Fibre is found primarily in fruit, vegetables and wholegrain foods. There are two types of fibre: soluble and insoluble – and most plant foods contain a mixture of both. Soluble fibres come from the plant cells in foods and are found in fruit and vegetables, oats, barely, seed husks, flaxseed, dried beans, lentils, peas and soy. Insoluble fibre is made up of the structural part of plant cell walls. Good sources of insoluble fibre are bran (wheat, corn and rice), the skin from fruit and vegetables, nuts, seeds, dried beans and wholegrain foods.

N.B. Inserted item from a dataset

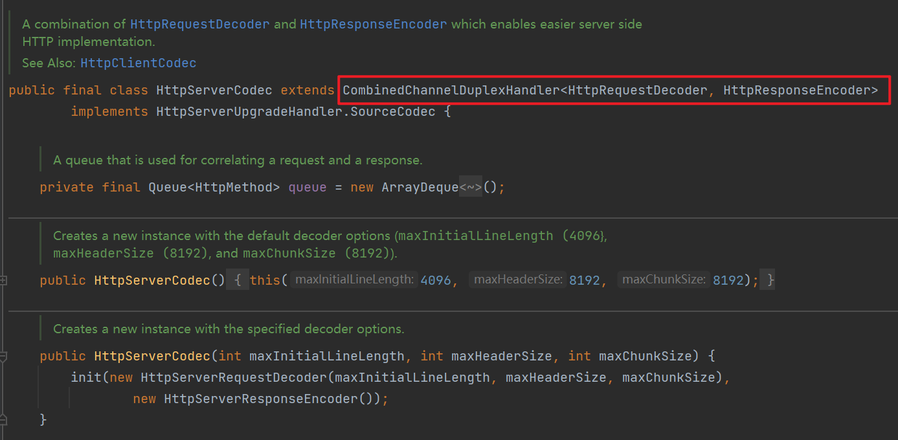Expand the folded <~> diamond after ArrayDeque
The width and height of the screenshot is (898, 440).
(x=471, y=188)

Consuming both types of fibre is essential for the healthy operation of the digestive system as they both bulk up the faeces, which makes it easier to move through the digestive tract and be passed out as waste. Soluble fibre soaks up water, which bulks out faeces meaning it passes through the gut easily, yet slowly. (That’s also why adequate water intake is an important part of this process). On the other hand insoluble fibre doesn’t absorb any water, meaning it speeds up the time that food passes through the gut.
Our body has ways of letting us know when we’re not getting enough fibre in our diet. It manifests as uncomfortable digestion related conditions, the most common being constipation. If left unaddressed, a diet low in fibre can be a contributor to other significant digestion conditions such as haemorrhoids, irritable bowel syndrome and diverticulitis. It can even be a contributor to colon cancer in the large intestine. Heed the signs, seek medical advice and gradually go about introducing more fibre into your daily diet.
If you aren’t getting your recommended 30g of daily fibre intake there are simple dietary changes you can make that won’t drastically alter a healthy diet. Try including barely, wheat or oats in your breakfast meal and switch to wholemeal/multigrain bread and brown rice. As a snack, choose dried fruit, nuts or wholemeal crackers. You can also include an extra serve of vegetables at dinner to increase both soluble and insoluble fibre intake. If your diet isn’t meeting your daily requirements there’s also the option of taking a fibre supplement.